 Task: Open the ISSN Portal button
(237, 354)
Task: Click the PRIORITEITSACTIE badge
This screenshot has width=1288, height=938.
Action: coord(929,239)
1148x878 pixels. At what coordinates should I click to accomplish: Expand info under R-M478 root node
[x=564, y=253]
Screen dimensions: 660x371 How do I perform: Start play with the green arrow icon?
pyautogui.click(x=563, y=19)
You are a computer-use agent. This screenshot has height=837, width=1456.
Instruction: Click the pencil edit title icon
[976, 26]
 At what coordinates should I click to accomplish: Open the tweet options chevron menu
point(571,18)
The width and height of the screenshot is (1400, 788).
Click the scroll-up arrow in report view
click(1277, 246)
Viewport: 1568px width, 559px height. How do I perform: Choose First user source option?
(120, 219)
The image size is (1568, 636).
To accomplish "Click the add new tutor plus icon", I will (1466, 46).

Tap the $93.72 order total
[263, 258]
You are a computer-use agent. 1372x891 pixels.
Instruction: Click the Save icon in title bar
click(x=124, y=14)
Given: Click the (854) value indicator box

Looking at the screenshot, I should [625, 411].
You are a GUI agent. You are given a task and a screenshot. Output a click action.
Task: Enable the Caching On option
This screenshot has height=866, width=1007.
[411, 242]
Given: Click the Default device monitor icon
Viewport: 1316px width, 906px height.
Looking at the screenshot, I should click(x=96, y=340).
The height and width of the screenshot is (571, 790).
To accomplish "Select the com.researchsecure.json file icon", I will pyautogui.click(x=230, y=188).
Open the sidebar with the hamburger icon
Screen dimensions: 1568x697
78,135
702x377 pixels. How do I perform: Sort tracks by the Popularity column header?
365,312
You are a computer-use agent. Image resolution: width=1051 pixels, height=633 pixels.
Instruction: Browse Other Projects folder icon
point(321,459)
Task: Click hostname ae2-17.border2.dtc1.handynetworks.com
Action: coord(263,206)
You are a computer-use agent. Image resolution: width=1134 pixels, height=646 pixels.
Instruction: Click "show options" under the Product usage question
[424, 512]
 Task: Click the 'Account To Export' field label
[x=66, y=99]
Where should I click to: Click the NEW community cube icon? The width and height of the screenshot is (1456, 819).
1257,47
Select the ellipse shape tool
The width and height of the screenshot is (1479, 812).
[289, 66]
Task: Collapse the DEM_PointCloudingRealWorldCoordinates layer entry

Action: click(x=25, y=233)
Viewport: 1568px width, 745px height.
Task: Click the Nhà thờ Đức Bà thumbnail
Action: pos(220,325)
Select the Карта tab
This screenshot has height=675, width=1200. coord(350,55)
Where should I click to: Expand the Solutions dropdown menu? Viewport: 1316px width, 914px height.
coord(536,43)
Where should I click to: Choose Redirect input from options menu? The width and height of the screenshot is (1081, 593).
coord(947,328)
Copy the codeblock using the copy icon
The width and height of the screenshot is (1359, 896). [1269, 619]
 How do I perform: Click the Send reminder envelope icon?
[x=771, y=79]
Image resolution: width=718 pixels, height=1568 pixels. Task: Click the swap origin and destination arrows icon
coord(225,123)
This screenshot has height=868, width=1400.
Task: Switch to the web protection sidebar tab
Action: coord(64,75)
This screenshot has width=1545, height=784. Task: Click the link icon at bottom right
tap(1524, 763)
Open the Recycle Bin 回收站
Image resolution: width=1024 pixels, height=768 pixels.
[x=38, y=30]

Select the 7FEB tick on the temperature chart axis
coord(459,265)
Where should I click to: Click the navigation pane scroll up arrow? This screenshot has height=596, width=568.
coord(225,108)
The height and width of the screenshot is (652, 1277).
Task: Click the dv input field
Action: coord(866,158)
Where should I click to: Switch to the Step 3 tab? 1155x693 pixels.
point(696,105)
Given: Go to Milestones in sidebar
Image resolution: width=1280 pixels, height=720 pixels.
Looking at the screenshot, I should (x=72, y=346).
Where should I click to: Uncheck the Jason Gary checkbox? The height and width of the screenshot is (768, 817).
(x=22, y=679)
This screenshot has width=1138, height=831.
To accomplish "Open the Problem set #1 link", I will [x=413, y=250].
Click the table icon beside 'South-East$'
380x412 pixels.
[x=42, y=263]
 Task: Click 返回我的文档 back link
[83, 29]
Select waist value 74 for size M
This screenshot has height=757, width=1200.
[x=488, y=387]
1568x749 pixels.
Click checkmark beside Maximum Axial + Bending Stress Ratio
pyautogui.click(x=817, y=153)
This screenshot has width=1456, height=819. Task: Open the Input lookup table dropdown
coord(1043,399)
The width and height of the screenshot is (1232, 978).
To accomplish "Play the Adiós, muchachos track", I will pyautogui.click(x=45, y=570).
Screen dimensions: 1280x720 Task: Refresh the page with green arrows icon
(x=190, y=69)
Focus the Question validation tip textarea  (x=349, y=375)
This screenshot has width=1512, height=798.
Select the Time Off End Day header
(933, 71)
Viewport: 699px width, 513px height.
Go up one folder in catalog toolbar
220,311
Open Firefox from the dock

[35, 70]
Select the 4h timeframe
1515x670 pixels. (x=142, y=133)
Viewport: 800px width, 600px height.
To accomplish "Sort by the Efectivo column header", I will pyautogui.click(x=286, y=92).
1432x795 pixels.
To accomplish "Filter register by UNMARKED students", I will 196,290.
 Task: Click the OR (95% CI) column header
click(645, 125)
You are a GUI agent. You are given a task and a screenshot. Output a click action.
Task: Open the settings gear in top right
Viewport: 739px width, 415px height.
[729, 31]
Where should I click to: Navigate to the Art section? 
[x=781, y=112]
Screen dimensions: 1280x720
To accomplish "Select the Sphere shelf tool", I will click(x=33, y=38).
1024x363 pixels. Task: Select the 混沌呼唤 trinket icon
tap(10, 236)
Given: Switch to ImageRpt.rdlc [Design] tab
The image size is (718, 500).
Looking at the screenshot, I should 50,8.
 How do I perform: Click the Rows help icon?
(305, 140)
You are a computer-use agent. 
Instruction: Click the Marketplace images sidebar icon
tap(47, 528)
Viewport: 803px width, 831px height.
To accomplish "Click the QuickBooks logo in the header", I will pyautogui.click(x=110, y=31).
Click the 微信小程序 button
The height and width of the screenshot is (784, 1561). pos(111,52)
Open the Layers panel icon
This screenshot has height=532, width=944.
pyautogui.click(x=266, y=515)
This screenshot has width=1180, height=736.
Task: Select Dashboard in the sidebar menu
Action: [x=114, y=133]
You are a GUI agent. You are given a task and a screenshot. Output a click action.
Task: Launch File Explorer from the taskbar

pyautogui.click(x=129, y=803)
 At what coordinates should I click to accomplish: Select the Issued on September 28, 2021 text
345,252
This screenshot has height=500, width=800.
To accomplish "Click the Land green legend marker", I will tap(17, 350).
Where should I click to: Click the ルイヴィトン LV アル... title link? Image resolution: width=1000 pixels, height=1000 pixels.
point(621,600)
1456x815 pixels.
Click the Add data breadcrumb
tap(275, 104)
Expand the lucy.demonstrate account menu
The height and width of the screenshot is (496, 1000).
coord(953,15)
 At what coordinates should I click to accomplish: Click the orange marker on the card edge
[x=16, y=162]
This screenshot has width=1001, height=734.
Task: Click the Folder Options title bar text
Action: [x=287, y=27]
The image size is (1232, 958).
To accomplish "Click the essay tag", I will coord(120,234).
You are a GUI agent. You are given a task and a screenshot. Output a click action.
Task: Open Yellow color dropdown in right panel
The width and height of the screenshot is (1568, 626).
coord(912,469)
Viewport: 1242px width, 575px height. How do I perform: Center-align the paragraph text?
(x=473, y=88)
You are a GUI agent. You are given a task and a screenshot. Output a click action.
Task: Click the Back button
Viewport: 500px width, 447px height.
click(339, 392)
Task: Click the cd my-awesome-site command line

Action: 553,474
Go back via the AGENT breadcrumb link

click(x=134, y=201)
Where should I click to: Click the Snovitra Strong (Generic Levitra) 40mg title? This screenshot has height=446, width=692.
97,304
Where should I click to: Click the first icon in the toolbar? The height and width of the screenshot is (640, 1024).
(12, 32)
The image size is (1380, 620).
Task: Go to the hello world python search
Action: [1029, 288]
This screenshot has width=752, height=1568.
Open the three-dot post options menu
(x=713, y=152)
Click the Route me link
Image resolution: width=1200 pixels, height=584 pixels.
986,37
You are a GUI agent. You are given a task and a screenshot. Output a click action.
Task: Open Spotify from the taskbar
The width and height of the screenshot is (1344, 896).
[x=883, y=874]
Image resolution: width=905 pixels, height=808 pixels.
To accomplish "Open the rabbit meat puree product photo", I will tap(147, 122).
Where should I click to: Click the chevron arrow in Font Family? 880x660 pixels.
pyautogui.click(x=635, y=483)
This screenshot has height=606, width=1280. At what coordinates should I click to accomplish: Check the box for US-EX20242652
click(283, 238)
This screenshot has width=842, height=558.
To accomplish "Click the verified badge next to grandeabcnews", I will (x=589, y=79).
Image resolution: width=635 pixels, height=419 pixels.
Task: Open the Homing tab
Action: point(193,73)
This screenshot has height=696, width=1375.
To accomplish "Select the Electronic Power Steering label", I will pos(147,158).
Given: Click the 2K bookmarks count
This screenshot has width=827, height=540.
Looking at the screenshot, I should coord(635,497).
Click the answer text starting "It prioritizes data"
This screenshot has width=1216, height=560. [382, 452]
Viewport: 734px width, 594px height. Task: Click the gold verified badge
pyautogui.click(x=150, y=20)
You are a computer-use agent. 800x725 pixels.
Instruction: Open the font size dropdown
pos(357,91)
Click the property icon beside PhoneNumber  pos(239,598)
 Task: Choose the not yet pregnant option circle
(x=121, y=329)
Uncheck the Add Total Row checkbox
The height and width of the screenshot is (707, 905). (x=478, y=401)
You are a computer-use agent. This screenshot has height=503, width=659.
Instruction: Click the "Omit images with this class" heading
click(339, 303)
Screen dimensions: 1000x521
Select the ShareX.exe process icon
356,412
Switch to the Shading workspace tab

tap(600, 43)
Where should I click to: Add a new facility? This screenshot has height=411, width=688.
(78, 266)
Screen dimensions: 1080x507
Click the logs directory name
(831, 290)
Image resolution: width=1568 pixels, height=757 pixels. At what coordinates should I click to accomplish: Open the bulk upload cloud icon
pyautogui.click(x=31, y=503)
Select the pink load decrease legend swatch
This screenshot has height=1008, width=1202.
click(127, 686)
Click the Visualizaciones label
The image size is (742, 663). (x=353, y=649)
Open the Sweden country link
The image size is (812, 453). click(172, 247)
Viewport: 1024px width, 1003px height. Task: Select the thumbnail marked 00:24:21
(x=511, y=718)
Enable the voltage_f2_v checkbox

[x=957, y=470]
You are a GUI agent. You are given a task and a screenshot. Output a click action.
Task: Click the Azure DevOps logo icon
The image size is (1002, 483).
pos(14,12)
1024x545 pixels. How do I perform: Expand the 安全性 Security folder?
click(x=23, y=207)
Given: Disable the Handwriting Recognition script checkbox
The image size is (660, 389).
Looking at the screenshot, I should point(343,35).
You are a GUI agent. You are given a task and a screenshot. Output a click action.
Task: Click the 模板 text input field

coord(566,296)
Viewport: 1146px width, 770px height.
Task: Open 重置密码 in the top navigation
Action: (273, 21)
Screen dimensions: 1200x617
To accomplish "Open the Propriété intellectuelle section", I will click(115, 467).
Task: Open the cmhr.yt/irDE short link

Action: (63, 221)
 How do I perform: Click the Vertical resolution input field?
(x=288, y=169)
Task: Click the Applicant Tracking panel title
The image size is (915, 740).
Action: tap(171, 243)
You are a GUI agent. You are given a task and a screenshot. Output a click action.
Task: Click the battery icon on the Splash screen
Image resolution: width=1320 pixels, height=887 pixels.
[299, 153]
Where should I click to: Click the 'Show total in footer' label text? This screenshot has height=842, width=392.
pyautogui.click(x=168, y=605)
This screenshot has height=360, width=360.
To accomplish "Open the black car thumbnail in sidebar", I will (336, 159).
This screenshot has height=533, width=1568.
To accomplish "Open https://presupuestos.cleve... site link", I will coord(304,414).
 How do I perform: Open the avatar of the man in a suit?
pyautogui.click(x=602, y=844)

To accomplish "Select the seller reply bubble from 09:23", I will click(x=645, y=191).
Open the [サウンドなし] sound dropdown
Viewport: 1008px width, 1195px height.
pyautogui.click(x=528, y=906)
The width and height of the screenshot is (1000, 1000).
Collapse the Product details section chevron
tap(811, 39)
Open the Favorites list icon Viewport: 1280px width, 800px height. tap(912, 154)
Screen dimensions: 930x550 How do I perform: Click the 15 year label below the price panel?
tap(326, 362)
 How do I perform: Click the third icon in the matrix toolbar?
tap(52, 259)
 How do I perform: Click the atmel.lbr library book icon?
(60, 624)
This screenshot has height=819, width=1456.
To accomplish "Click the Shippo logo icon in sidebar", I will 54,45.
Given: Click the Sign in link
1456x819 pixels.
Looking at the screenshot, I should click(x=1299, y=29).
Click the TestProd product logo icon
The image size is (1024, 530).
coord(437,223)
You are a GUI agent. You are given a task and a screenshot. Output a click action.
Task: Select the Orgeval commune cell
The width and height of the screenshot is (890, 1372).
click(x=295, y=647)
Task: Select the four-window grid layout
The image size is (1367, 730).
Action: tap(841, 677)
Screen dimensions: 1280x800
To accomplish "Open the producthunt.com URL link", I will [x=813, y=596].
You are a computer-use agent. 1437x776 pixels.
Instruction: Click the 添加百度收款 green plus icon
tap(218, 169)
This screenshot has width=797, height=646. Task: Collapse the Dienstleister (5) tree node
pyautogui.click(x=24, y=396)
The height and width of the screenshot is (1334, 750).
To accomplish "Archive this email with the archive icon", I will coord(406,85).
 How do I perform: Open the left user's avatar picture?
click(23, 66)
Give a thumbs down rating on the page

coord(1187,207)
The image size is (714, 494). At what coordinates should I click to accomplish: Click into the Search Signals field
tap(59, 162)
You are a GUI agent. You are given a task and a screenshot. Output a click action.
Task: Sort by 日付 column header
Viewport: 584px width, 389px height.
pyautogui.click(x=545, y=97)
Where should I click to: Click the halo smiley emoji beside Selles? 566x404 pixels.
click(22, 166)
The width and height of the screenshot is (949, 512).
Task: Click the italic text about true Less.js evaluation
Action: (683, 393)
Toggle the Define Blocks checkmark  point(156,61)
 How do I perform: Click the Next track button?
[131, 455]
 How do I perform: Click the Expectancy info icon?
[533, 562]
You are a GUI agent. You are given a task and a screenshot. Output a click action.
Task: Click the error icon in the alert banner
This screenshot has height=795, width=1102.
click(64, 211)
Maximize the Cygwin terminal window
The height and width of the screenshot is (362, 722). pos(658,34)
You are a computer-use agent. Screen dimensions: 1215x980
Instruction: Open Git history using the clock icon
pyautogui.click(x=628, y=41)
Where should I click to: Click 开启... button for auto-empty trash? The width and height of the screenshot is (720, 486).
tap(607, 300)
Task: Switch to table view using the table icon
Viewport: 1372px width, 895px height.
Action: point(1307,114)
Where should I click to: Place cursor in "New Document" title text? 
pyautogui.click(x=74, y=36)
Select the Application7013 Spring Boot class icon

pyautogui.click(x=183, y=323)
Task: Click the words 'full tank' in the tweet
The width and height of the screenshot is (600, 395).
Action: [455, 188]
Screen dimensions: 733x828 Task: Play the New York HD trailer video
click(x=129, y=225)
---+---
**Work to do**
Can you reproduce, unchanged, the part of the records that opens with the line containing "1456x815 pixels." and closes with the line containing "[x=883, y=874]", including both of those lines?

**Answer for this exercise**
1456x815 pixels.
Click the Add data breadcrumb
tap(275, 104)
Expand the lucy.demonstrate account menu
The height and width of the screenshot is (496, 1000).
coord(953,15)
 At what coordinates should I click to accomplish: Click the orange marker on the card edge
[x=16, y=162]
This screenshot has width=1001, height=734.
Task: Click the Folder Options title bar text
Action: [x=287, y=27]
The image size is (1232, 958).
To accomplish "Click the essay tag", I will coord(120,234).
You are a GUI agent. You are given a task and a screenshot. Output a click action.
Task: Open Yellow color dropdown in right panel
The width and height of the screenshot is (1568, 626).
coord(912,469)
Viewport: 1242px width, 575px height. How do I perform: Center-align the paragraph text?
(x=473, y=88)
You are a GUI agent. You are given a task and a screenshot. Output a click action.
Task: Click the Back button
Viewport: 500px width, 447px height.
click(339, 392)
Task: Click the cd my-awesome-site command line

Action: 553,474
Go back via the AGENT breadcrumb link

click(x=134, y=201)
Where should I click to: Click the Snovitra Strong (Generic Levitra) 40mg title? This screenshot has height=446, width=692.
97,304
Where should I click to: Click the first icon in the toolbar? The height and width of the screenshot is (640, 1024).
(12, 32)
The image size is (1380, 620).
Task: Go to the hello world python search
Action: [1029, 288]
This screenshot has width=752, height=1568.
Open the three-dot post options menu
(x=713, y=152)
Click the Route me link
Image resolution: width=1200 pixels, height=584 pixels.
986,37
You are a GUI agent. You are given a task and a screenshot. Output a click action.
Task: Open Spotify from the taskbar
The width and height of the screenshot is (1344, 896).
[x=883, y=874]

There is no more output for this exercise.